Условие задачи 1
Перепишите без изменений строки набора данных от строки, содержащей «The image size is (1030, 833).», до строки, содержащей «(x=643, y=311)», включая обе эти строки.

Текст документа
★ ★ ★

Один. Сто ночей с читателем - Быков Дмитрий Львович 5 стр.


И вот что ещё очень принципиально у Венедикта Ерофеева. Я говорил как-то, что он, мне кажется, реинкарнация Василия Васильевича Розанова. Почему?

Потому что Ерофеев – это феномен русского юродства, как и Розанов. Убеждения Розанова мне могут нравиться или не нравиться, поведение Розанова меня часто отвращает. Ну, ребята, что может быть хуже, чем писать под одним псевдонимом за Бейлиса, а под другим – против Бейлиса? Конечно, Розанов циник. Конечно, это человек, который строгой философской системы не создал, а то, что создал, предельно субъективно: «сегодня ненавижу церковь», «завтра иду в церковь». Всё это подробно разобрано в книге Синявского «“Опавшие листья” Василия Розанова», и нет нужды об этом говорить.

★ ★ ★

Строки набора данных
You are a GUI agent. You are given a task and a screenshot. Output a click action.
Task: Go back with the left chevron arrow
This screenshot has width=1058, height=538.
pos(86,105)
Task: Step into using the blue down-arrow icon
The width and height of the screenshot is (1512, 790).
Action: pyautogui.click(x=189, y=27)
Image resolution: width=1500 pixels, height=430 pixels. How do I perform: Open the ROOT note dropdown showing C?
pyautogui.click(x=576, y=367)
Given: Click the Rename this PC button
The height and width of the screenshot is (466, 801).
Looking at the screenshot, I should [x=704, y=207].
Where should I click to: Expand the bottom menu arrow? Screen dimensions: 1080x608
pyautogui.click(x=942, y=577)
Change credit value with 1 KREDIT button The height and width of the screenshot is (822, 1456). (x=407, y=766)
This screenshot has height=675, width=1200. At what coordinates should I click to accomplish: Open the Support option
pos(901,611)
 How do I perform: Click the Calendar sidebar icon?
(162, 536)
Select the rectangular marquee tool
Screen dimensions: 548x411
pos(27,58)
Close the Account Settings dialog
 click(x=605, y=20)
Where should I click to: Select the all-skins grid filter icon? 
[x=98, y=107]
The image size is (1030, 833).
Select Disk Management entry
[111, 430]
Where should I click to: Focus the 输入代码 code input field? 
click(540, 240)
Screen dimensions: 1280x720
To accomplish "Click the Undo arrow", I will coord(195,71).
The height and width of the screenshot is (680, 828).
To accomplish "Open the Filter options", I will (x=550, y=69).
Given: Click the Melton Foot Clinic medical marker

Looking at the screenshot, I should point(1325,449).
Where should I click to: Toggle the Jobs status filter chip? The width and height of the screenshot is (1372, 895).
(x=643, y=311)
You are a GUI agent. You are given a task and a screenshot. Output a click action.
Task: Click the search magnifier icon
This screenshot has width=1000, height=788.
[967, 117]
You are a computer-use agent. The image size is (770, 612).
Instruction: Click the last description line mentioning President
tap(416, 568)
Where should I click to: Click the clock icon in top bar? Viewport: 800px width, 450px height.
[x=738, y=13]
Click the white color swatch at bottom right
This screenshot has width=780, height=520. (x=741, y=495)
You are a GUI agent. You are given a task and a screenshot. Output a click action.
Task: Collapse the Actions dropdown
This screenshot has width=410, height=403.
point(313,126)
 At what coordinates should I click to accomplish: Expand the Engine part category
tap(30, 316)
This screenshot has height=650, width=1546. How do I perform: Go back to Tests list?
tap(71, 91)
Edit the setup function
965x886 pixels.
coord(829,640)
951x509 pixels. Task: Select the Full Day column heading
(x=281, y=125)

★ ★ ★

Условие задачи 2
Воспроизведите дословно фрагмент текста документа, который начинается словами «Один. Сто ночей» и заканчивается словами «об этом говорить.».

Правильный ответ 1
The image size is (1030, 833).
Select Disk Management entry
[111, 430]
Where should I click to: Focus the 输入代码 code input field? 
click(540, 240)
Screen dimensions: 1280x720
To accomplish "Click the Undo arrow", I will coord(195,71).
The height and width of the screenshot is (680, 828).
To accomplish "Open the Filter options", I will (x=550, y=69).
Given: Click the Melton Foot Clinic medical marker

Looking at the screenshot, I should point(1325,449).
Where should I click to: Toggle the Jobs status filter chip? The width and height of the screenshot is (1372, 895).
(x=643, y=311)

Правильный ответ 2
Один. Сто ночей с читателем - Быков Дмитрий Львович 5 стр.


И вот что ещё очень принципиально у Венедикта Ерофеева. Я говорил как-то, что он, мне кажется, реинкарнация Василия Васильевича Розанова. Почему?

Потому что Ерофеев – это феномен русского юродства, как и Розанов. Убеждения Розанова мне могут нравиться или не нравиться, поведение Розанова меня часто отвращает. Ну, ребята, что может быть хуже, чем писать под одним псевдонимом за Бейлиса, а под другим – против Бейлиса? Конечно, Розанов циник. Конечно, это человек, который строгой философской системы не создал, а то, что создал, предельно субъективно: «сегодня ненавижу церковь», «завтра иду в церковь». Всё это подробно разобрано в книге Синявского «“Опавшие листья” Василия Розанова», и нет нужды об этом говорить.